I agree, once your hard drive starts knocking its near the end - it's a hardware failure in the drive, and no software fix will correct it.
There IS a slim possibility you can recover it, I'll get to that in a moment. To answer your last questions first, I HIGHLY recomend that you get a program like Symantec Ghost or Drive Image. These programs back up an entire drive or partition into what are basicly big compressed (Zip style) files. They can write to one file, which is what you would do to tape, but a better idea is to "span" the image into 650 meg hunks. That way you can copy these pieces onto CDRs and have a very quick, easy backup of your whole drive.

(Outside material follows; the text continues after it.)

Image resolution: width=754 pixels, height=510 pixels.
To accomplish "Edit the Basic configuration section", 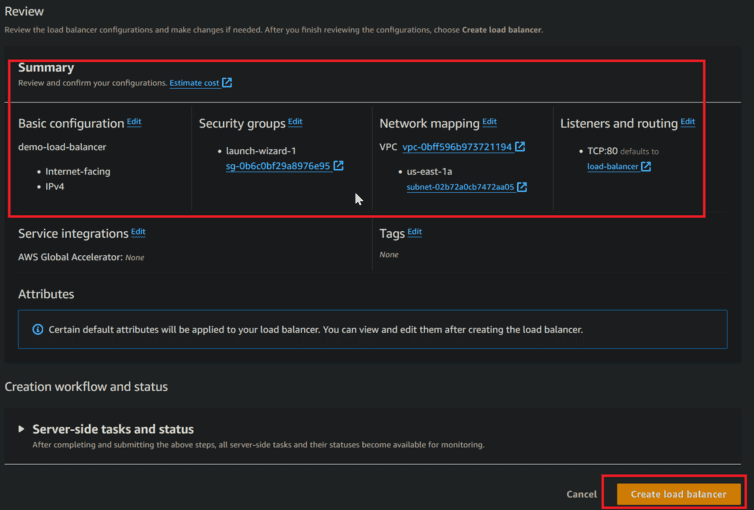I will (x=134, y=122).
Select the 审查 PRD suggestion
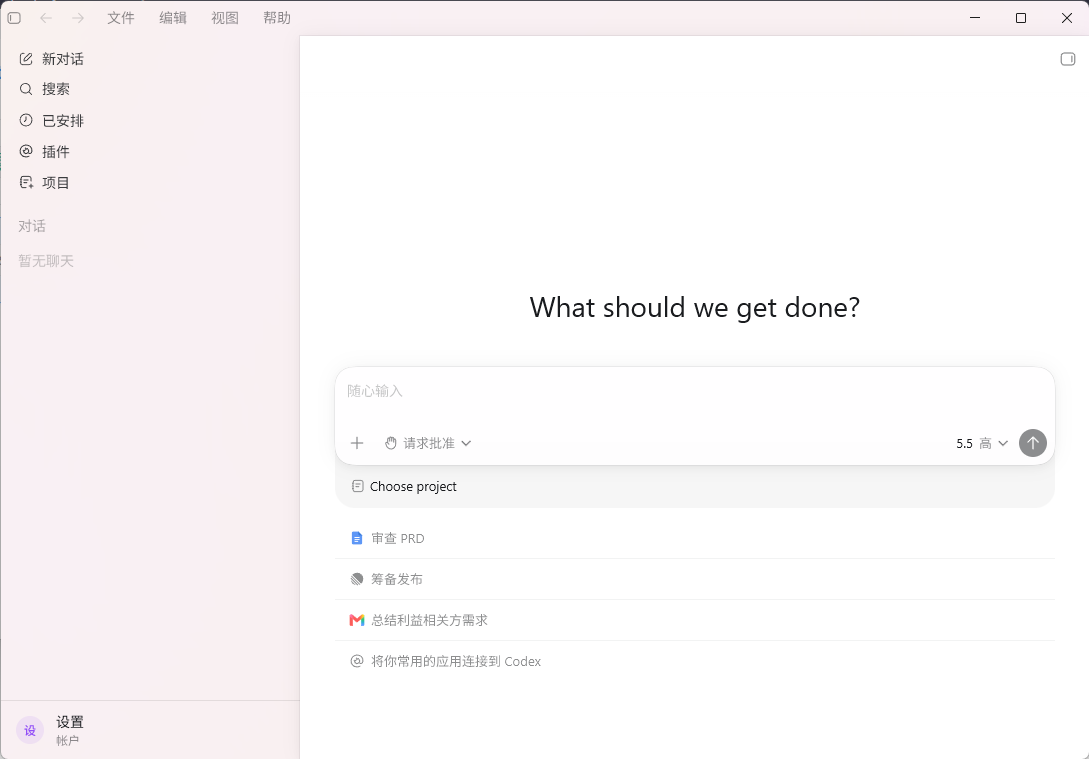This screenshot has height=759, width=1089. (x=695, y=538)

Ghost is included with Norton System works deluxe. I highly, HIGHLY recomend it.
As for Hard drives, 40 gig drives are selling for less than what 20 gigs were selling for a few months ago. I have seen them as cheap as $50 at Best buy, CompUSA, etc.
Now, as for saving your drive, here is how you MIGHT be able to do it. Now, you are probably fucked, so don't get your hopes up too much. but you have nothing to lose by trying. It sounds weird, but I have done this exact procedure myself in a situation identical to yours, and it worked.
1) First, take your bad drive out of the PC now. Don't turn it on again, it's only going to get worse each time. Set it aside.
2) Next, you will need a boot floppy. A Win98 boot disk works. If you want to save the entire drive contents, get a program like Ghost, and set it up to work from a boot floppy. If any of your drives are formated with NTFS, get a driver program that will allow you to read NTFS from your boot floppy. There are a few you can find on download.com - I use NTFSDOS, a free read-only version is available. Test that your boot floppy works by booting your machine with it, and making sure that you can see (and write to) your second drive.
3) Now the fun part. Put your damaged drive into an anti-static bag. Seal it air tight, and try to get as much air out as you can. then put it in the freezer. Yes, IN THE FREEZER. About 1 hour should be sufficent. While it is in the freezer, make sure your PC is open, and arrange it so you will be able to quickly plug the drive in and power the system up. This little maneuver usually only works once, so make sure you are ready.
4) After an hour, take the drive from the freezer and quickly install it in the PC. Some moisture (condensation) may appear on the outside of the drive - don't worry about it. Boot the computer up with your floppy. DO NOT try to boot it with your bad hard drive.
5) With luck, you can now read the bad drive, and will be able to until it heats up (a few minutes). If there are just a few files you need, quickly do a copy from the bad drive to the good drive. You will lose the long file names, but you can rename them later. If you want to try saving the whole drive, quicky start up Ghost (or whatever you are using) from floppy and start writing an image from the bad drive to files on the good drive. Ghost can compress about 2 to 1 average, although files that are already compressed will not compress any more. So if your 20 gig drive had 10 gigs of files, you will need at least 5 gigs of space on your second drive. Extra space is of course prefered.
6) If it works, pat yourself on the back and call yourself a genius. If it fails, well - the computer Gods just had it in for you.
In the future, I HIGHLY recomend that you write a backup image of your system drive to your second drive at regular intervals. I have 5 PCs in my house, and every single one has a system drive and a second, larger data
drive plus a CDR drive. About once a month (longer if it's a PC I haven't made changes to) I write backup images. Since the second drive is a data drive, I just back up those data files straight to CDR.
Hope this helps. I had heard about the freezing trick a long time ago, was skeptical, but always figured I'd try it some day. About 2 months ago a PC was brought to me with the exact same situation as yours, and I'll be damned it it didn't work just as described.